Bug 34156 - Incorrect boolean expression in isMailBlockquote() (WebCore/htmlediting.cpp)
: Incorrect boolean expression in isMailBlockquote() (WebCore/htmlediting.cpp)
Status: RESOLVED FIXED
Product: WebKit
Classification: Unclassified
Component: New Bugs
: 528+ (Nightly build)
: Other Mac OS X 10.5
: P2 Normal
Assigned To: Nobody
:
Depends on:
Blocks:
  Show dependency treegraph
 
Reported: 2010-01-26 00:56 PST by Roland Steiner
Modified: 2010-01-29 13:42 PST (History)
1 user (show)

See Also:


Attachments
Patch (1.38 KB, patch)
2010-01-26 00:59 PST, Roland Steiner
no flags Details | Formatted Diff | Diff
patch - simplified expression (1.17 KB, patch)
2010-01-26 18:01 PST, Roland Steiner
darin: review+
Details | Formatted Diff | Diff

Note You need to log in before you can comment on or make changes to this bug.
Description Roland Steiner 2010-01-26 00:56:28 PST
Incorrect boolean expression in isMailBlockquote() (WebCore/htmlediting.cpp)
Comment 1 Roland Steiner 2010-01-26 00:59:28 PST
Created attachment 47391 [details]
Patch
Comment 2 Roland Steiner 2010-01-26 01:01:03 PST
Could potentially lead to a crash if applied to an attribute named "blockquote",
or an incorrect result if applied to a different element that has an attribute "cite".
Comment 3 Darin Adler 2010-01-26 08:18:36 PST
Comment on attachment 47391 [details]
Patch

> +        Could potentially lead to a crash if applied to an attribute named "blockquote",

That's incorrect. The Node::hasTagName will only return true for an Element. You can look at the implementation to double-check this.
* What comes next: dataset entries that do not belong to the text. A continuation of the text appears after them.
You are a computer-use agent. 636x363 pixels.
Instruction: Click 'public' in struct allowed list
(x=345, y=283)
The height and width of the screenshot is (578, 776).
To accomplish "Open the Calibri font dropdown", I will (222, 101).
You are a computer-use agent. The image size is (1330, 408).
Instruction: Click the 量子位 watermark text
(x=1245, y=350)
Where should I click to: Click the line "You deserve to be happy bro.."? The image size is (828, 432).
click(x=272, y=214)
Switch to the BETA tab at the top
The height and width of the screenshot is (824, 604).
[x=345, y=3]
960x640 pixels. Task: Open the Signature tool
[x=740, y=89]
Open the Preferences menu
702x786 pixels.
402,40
> +        or an incorrect result if applied to a different element that has an attribute "cite".

I don't understand this claim.

> +        No new tests. (minor code change)

If the "cite" case existed, you could probably construct a test case for it.
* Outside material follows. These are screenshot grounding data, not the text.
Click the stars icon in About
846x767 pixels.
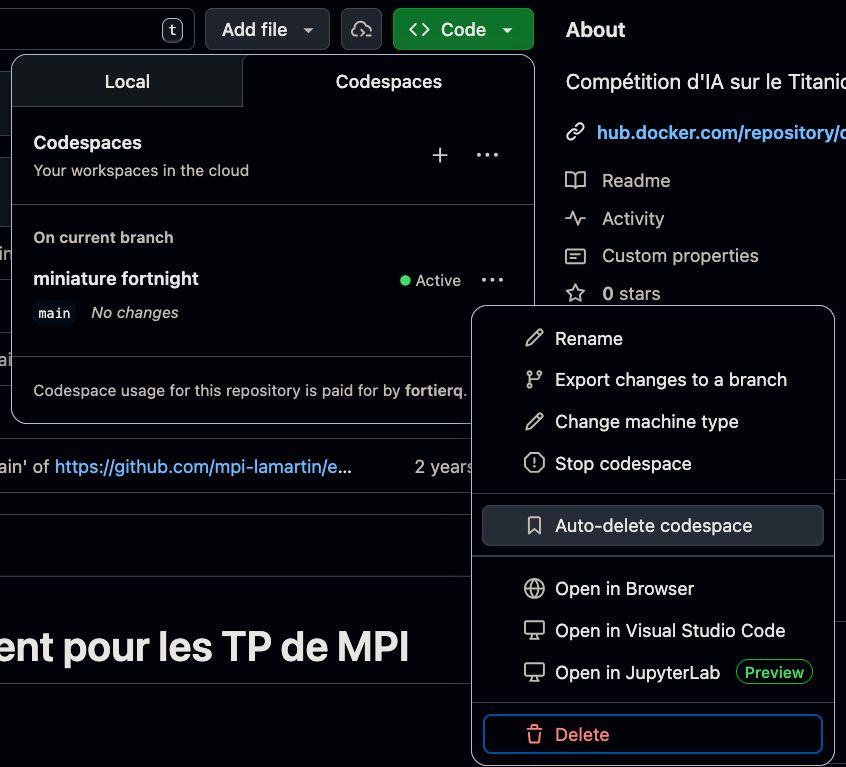point(575,293)
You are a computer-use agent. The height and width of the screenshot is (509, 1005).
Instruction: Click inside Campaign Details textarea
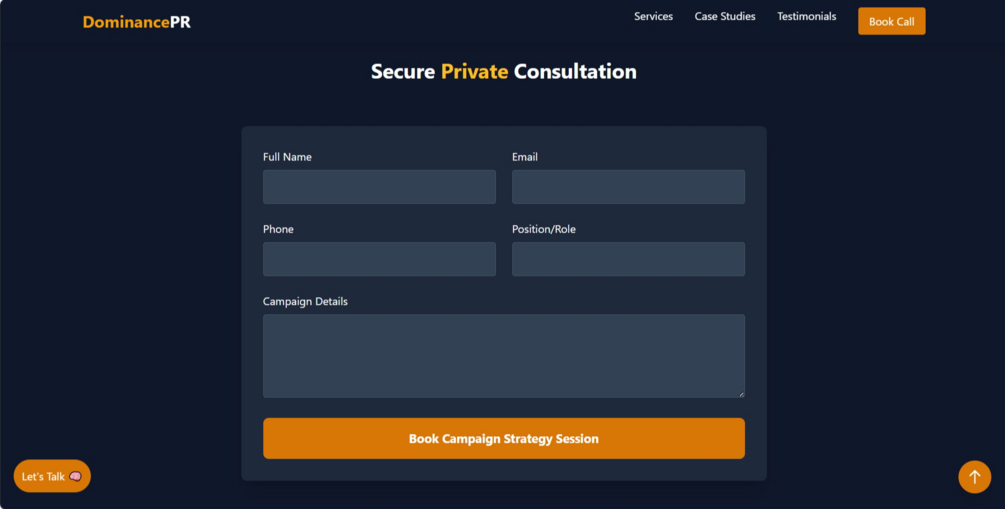[x=503, y=355]
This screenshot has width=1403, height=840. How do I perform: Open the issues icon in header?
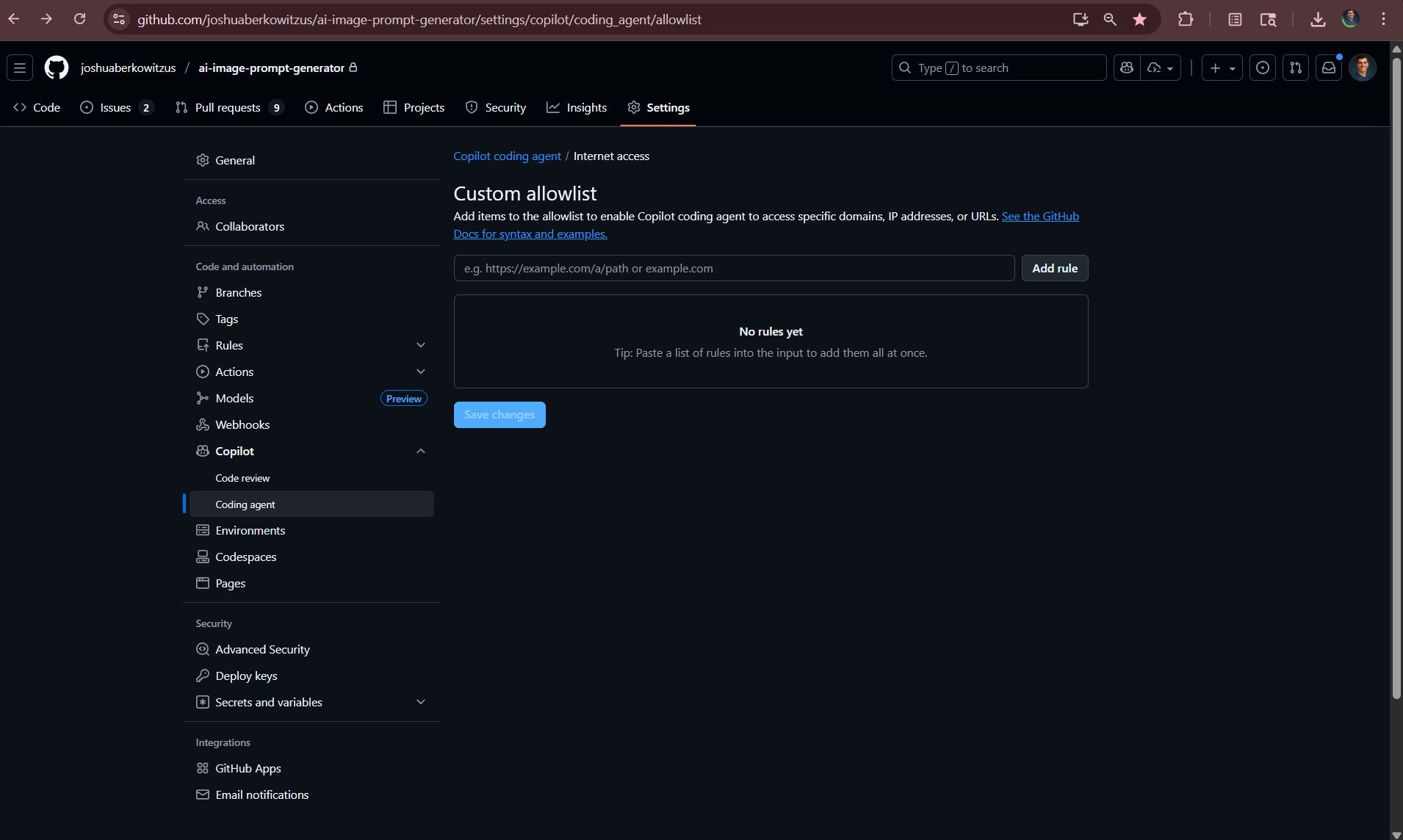click(x=1263, y=68)
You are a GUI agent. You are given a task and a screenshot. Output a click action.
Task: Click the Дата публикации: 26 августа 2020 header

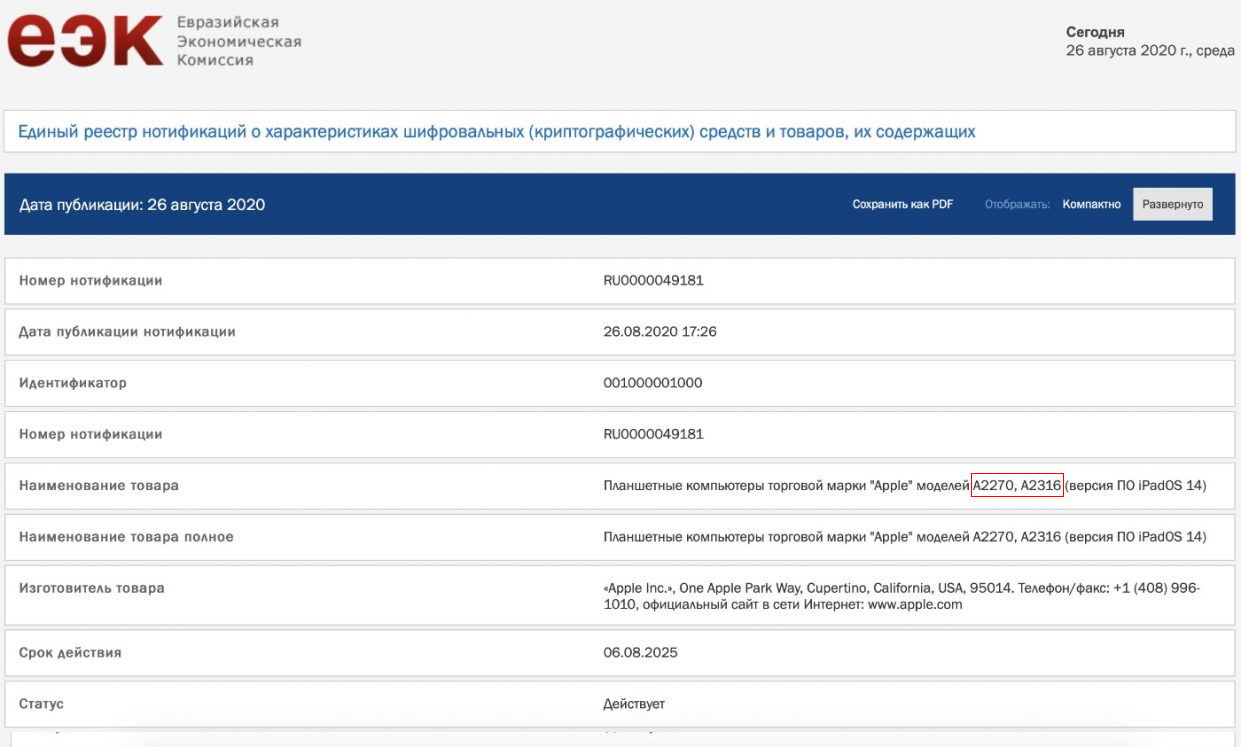coord(142,205)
> -    if (!node || (!node->isElementNode() && !node->hasTagName(blockquoteTag)))
> +    if (!node || !node->isElementNode() || !node->hasTagName(blockquoteTag))
>          return false;

The isElementNode check is entirely unnecessary and can be removed. That's probably the best fix.
Comment 4 Roland Steiner 2010-01-26 18:01:52 PST
Created attachment 47478 [details]
patch - simplified expression
Comment 5 Darin Adler 2010-01-27 12:21:29 PST
It’s too late for this, I guess, but I realized that there must be a real bug here. There *must* have been some way to get this code to run for non-blockquote elements just by adding a cite attribute to them, and this in turn must have done the wrong thing in the editing operation. If we dig into that a bit I think we could reproduce incorrect behavior, although probably not a crash.

So a test case would have been possible and should have been developed.
Comment 6 Roland Steiner 2010-01-27 21:09:24 PST
Yes (btw, that was what I was referring to in my remark, was just poorly worded). 

I'll probably continue to be working on editing anyway, so I'll keep it in the back of my head and try to come up with (or include it in) a good test case.
Comment 7 Roland Steiner 2010-01-27 21:11:09 PST
(forgot: patch was committed in rev. 53885)
Comment 8 Darin Adler 2010-01-29 13:42:39 PST
(In reply to comment #6)
> Yes (btw, that was what I was referring to in my remark, was just poorly
> worded).

Makes sense. I eventually figured that out.